Pour Marx, toute production est une
appropriation de la nature par l’homme dans une forme déterminée. Le
moteur de l’histoire, de ce point de vue, n’est pas tant l’économie
elle-même que la technique, dont l’évolution modifie sans cesse les
formes de travail, d’appropriation et de production. Mais ici Marx reste
en chemin, car il ne s’interroge pas sur l’essence de la technique. Il
ne saisit la technique que dans un sens instrumental, comme simple mode
de la praxis, entendue comme « travail humain », sans voir
qu’il se pourrait bien que la technique soit elle-même le sujet dont «
bourgeoisie » et « prolétariat » ne sont que des prédicats. Pour penser
véritablement la technique, et comprendre que l’essence de la technique
n’a, elle, rien de technique, il faudra attendre Heidegger.
Mais c’est précisément la pensée de
Heidegger et celle de Marx que l’on pourrait comparer. Car ce que Marx
appelle « Capital », Heidegger l’appelle Ge-stell :
arraisonnement de tous les étants en vue de la production généralisée,
c’est-à-dire déploiement planétaire de l’inauthentique. Ce que dit Marx
de l’argent évoque pareillement ce qu’écrit Heidegger sur le règne de
l’« on » : d’un côté, la « fausse conscience », de l’autre la «
facticité » (Faktizität). Marx cherche à restituer à l’homme
son « être générique », tandis que l’herméneutique heideggérienne
propose de faire retour à l’« ek-sistence », laquelle désigne «
l’habitation ek-statique dans la proximité de l’être ». Les deux
démarches critiquent le capitalisme à partir de prémisses distinctes,
mais se rejoignent dans un même appel à se libérer de l’inauthentique (Selbstentfremdung).

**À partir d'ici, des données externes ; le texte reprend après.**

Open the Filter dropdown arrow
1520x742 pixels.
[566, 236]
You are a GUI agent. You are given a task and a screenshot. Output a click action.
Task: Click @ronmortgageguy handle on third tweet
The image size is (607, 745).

« Ce que Marx, partant de Hegel, a
reconnu en un sens important et essentiel comme étant l’aliénation de
l’homme plonge ses racines dans l’absence de patrie de l’homme moderne
», écrit Heidegger (Lettre sur l’humanisme). « C’est parce que
Marx, ajoute-t-il, faisant l’expérience de l’aliénation, atteint à une
dimension essentielle de l’histoire, que la conception marxiste de
l’histoire est supérieure à toute autre historiographie ». Le compliment
n’est pas mince. C’est pourquoi Heidegger cite comme l’une des tâches
de la « pensée à venir » ce qu’il nomme un « dialogue productif avec le
marxisme ». Essayons d’engager ce dialogue.